Your instructions:
Every line from the one holding "You are a GUI" through the one holding "Viewport: 954px width, 915px height." in the data below must be returned exactly, both ends included, with pictures left out and nothing else added.

Data provided:
"""

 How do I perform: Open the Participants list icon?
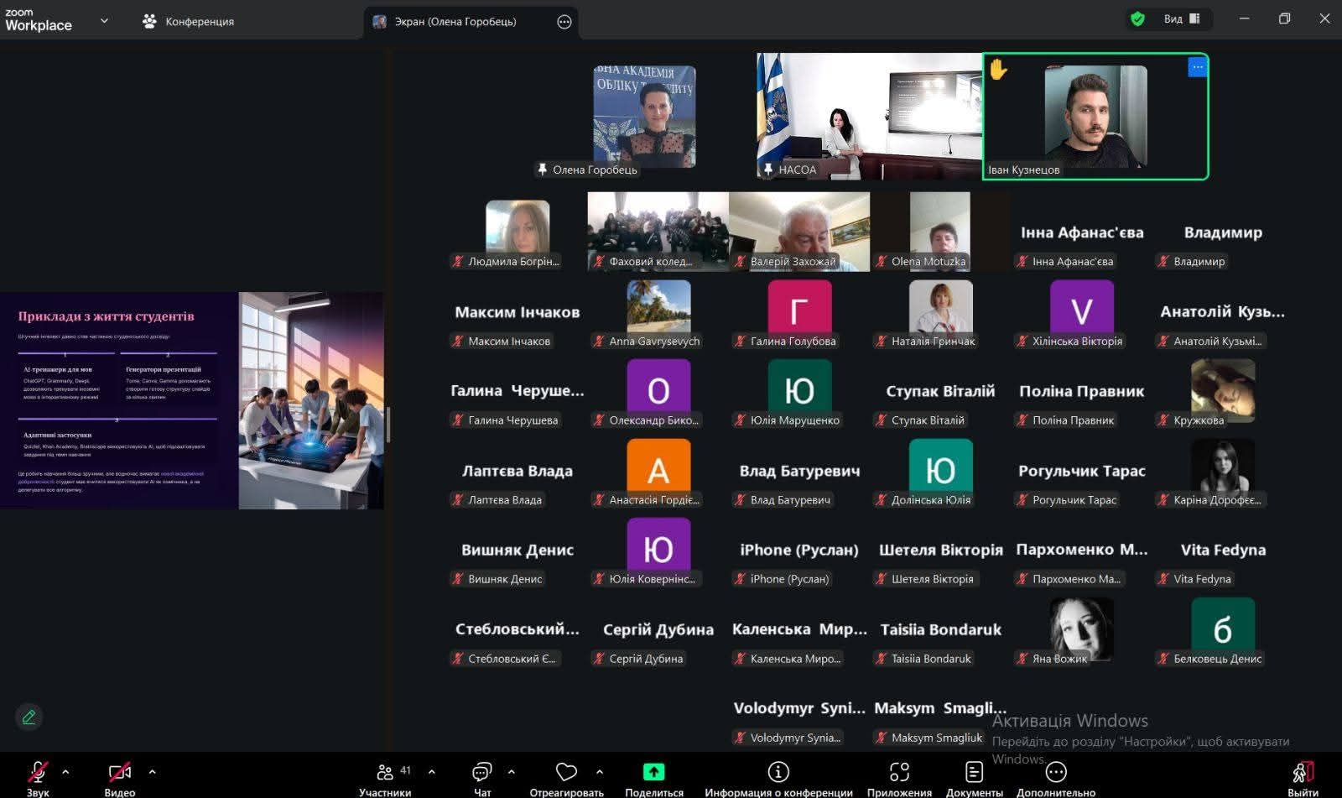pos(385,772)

"""
"""

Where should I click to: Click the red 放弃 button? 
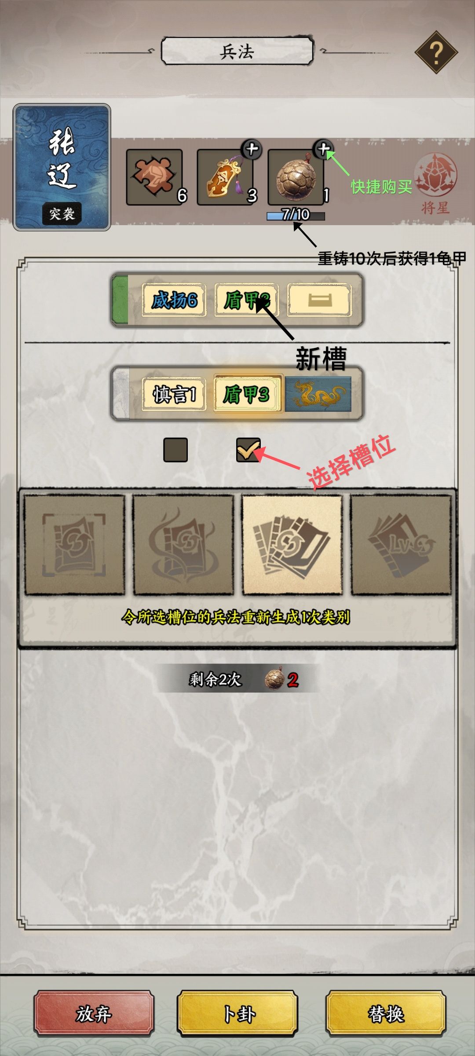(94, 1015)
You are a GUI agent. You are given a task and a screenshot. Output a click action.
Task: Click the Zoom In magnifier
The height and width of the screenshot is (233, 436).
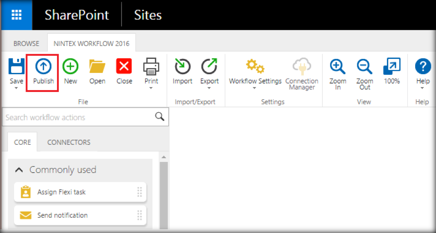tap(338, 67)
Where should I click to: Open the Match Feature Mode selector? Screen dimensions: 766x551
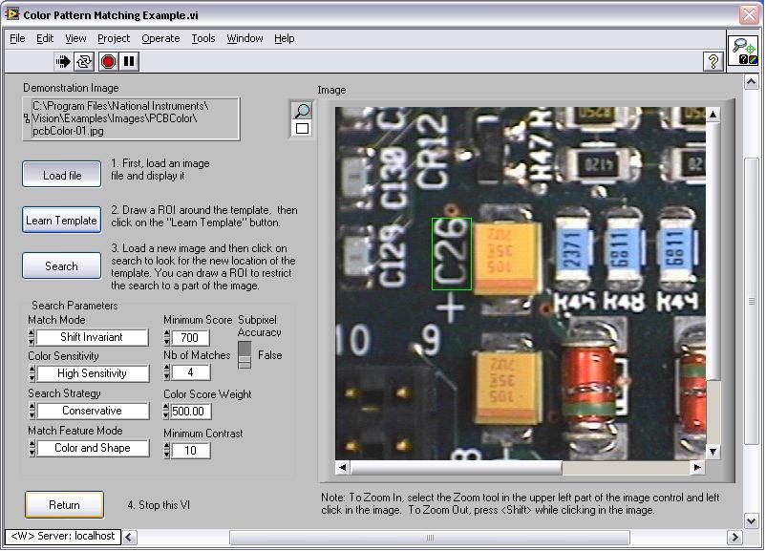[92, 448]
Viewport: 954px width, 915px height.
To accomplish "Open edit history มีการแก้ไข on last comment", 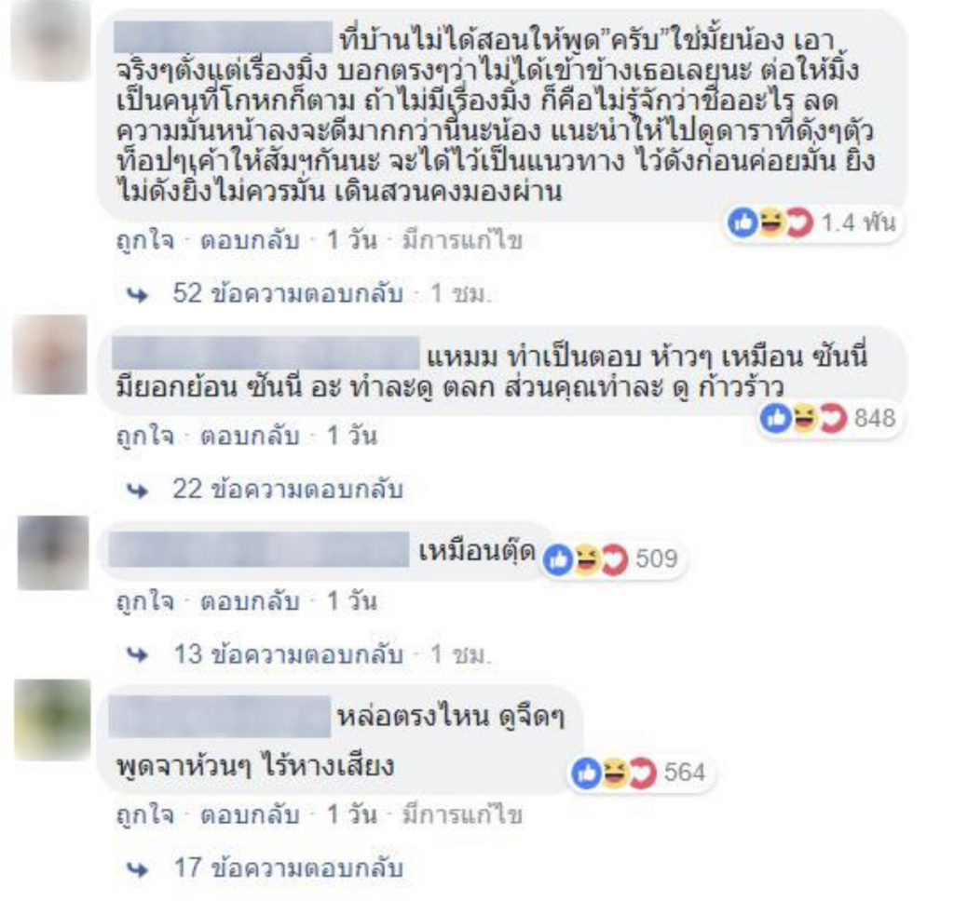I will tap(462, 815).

"""

Completed exercise:
You are a GUI agent. You are given a task and a screenshot. Output a click action.
Task: Click the Zoom In magnifier
The height and width of the screenshot is (233, 436).
tap(338, 67)
Where should I click to: Open the Match Feature Mode selector? Screen dimensions: 766x551
[92, 448]
Viewport: 954px width, 915px height.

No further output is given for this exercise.